Canadian Pacific Railroad CPR Story Grade 5 Social Studies
On Canada’s Coat of Arms, there is a Latin phrase at the bottom that says “A Mari Usque Ad Mare.” This is Latin for “From Sea to Sea” and represented the dream that Canada’s founders had; a country that reached from coast to coast. That was easier said than done - there was no such thing as an airplane, cars or trucks. ‘From Sea to Sea’ meant covering a distance of over 5000 km - Canada needed something big. The Canadian Pacific Railway was the answer.
On July 1, 1867 four provinces joined together to form the new country of Canada. These 4 provinces - Nova Scotia, New Brunswick, Ontario and Quebec - were joined three years later by Manitoba and the Northwest Territories. Sir John A. MacDonald, our first Prime Minister, still dreamed of a Canada that stretched from the Pacific Ocean to the Atlantic Ocean.
In 1871 British Columbia decided to join Canada. The Canadian government and British Columbia made a deal - BC would join Canada only if the government built a railway across the country. Sir John A. MacDonald agreed and promised that it would be built and finished in 10 years.
It wasn’t until 1878 that construction was able to be really started and the 10 year deadline was running out. Sir John A. MacDonald needed to prove he was serious so he got construction going. The government hired Andrew Onderdonk to start construction of the western part of the railroad.
Over the next seven years 15,000 men, many of them Chinese immigrants, built over 545 km of railroad from Port Moody to Eagle Pass. Slowly but surely, construction went ahead - it had to go through some very dangerous areas in the Fraser Canyon and the Rocky Mountains. Many workers lost their lives in the process. Even though the 10 year deadline passed and the railroad was not finished - the people of BC saw all the hard work that was being done and so they agreed to stay part of Canada.
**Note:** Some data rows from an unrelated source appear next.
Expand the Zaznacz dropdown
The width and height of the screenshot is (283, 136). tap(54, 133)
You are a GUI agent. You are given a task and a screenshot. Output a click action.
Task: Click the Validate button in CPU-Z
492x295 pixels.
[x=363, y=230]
With construction started in British Columbia, it was time to get things rolling in the east. On February 16, 1881 the Canadian Pacific Railway Company was officially created and the Canadian government gave it $25 million and 25 million acres of land to use in the construction of the railroad. In the first year, only 211 km of track was laid - not very good and so William Cornelius Van Horne was hired to get things going faster. With Mr. Van Horne in charge, 673 km of track was built the next year. Things were coming together but they still needed to conquer the Rocky Mountains and that was no easy job.
Major A.B. Rogers, a surveyor, got to work finding a way through the Rocky Mountains and Rogers Pass was named after him - recognizing all his hard work. When you drive on the Trans-Canada Highway today, you are following the original CPR route through the mountains.
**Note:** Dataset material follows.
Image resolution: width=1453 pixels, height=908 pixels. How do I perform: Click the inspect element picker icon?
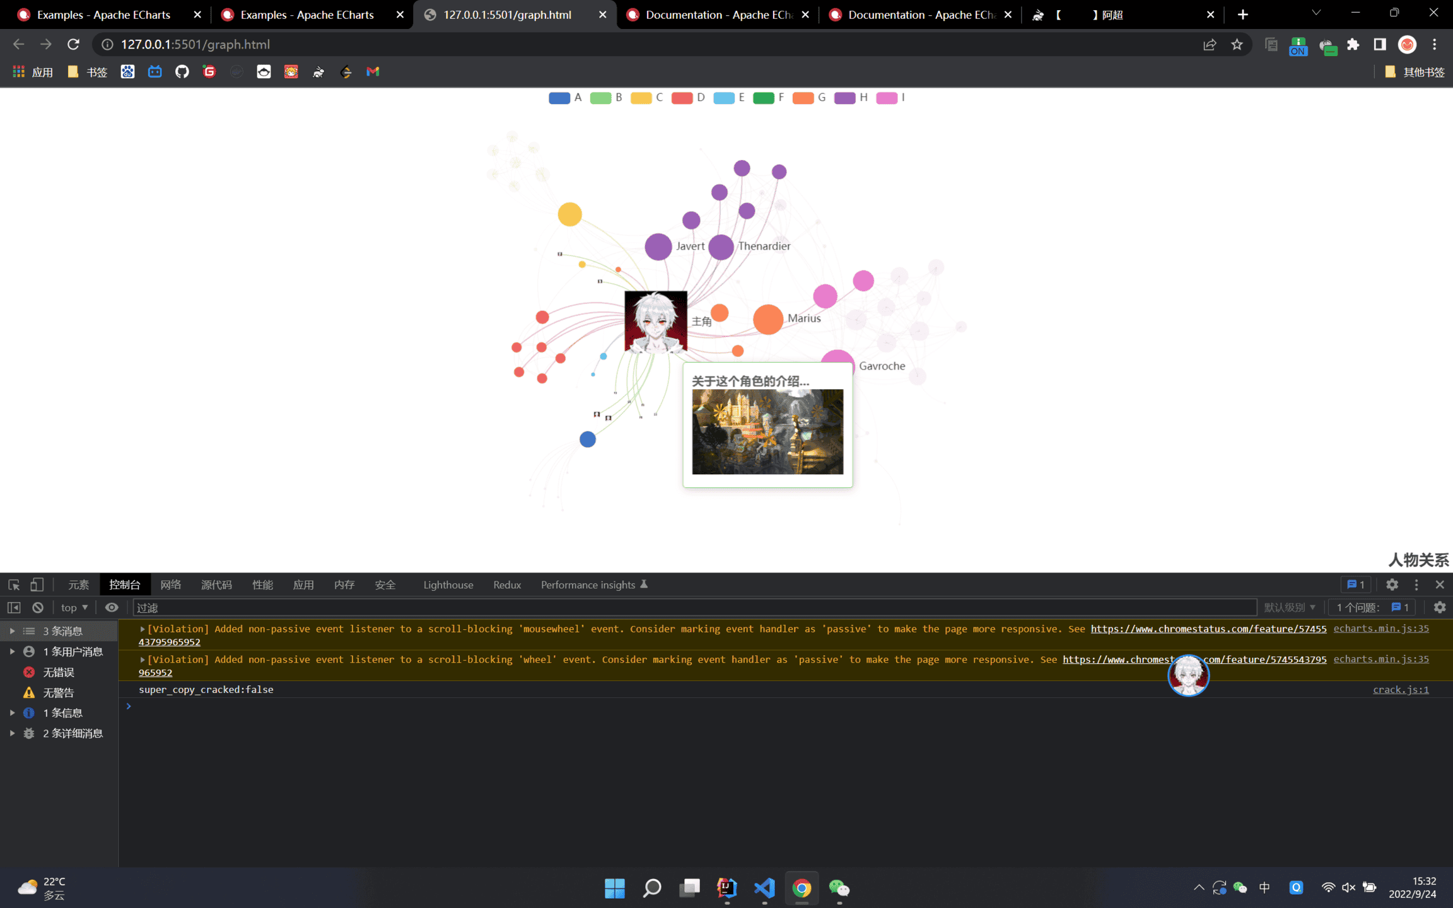pos(14,585)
The CPR soon found out it was very expensive to build railway tracks through the mountains. By 1885 the company had run out of money and needed more to finish building the tracks. At the same time CPR was having financial difficulties, Canada was dealing with the Second Northwest Rebellion on the Prairies. The government needed to get soldiers from eastern Canada to the West to control the unrest with the Métis and some of the First Nations peoples of the region. The nearly completed railway was used to move troops to the area in less than 10 days. This proved to the government how useful a railway was to the country and the government decided to help CPR with its financial difficulties so the railway could be completed.
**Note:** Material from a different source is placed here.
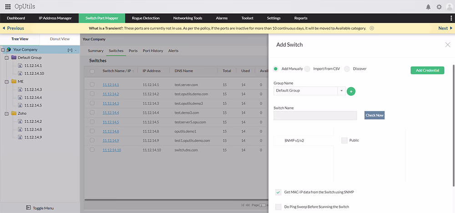This screenshot has width=455, height=213.
Task: Close the Add Switch panel
Action: click(x=447, y=45)
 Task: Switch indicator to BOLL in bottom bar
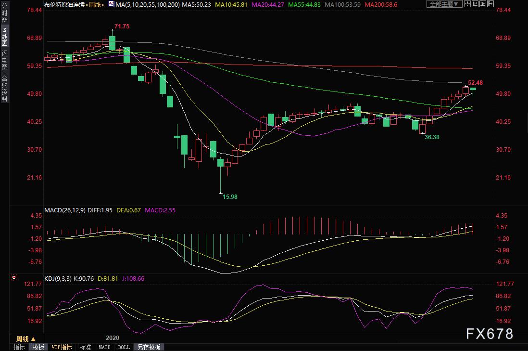[124, 347]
Just a few months later, on November 7, 1885, Donald A. Smith drove the last spike into the railway tracks at Craigellachie, BC, to commemorate the track from the East meeting up with Onderdonk’s track from the West. Sir John A. MacDonald’s dream of a transcontinental railway was now real. Eight months later the first transcontinental train left Toronto and Montreal, on June 28, 1886, for the Pacific Coast.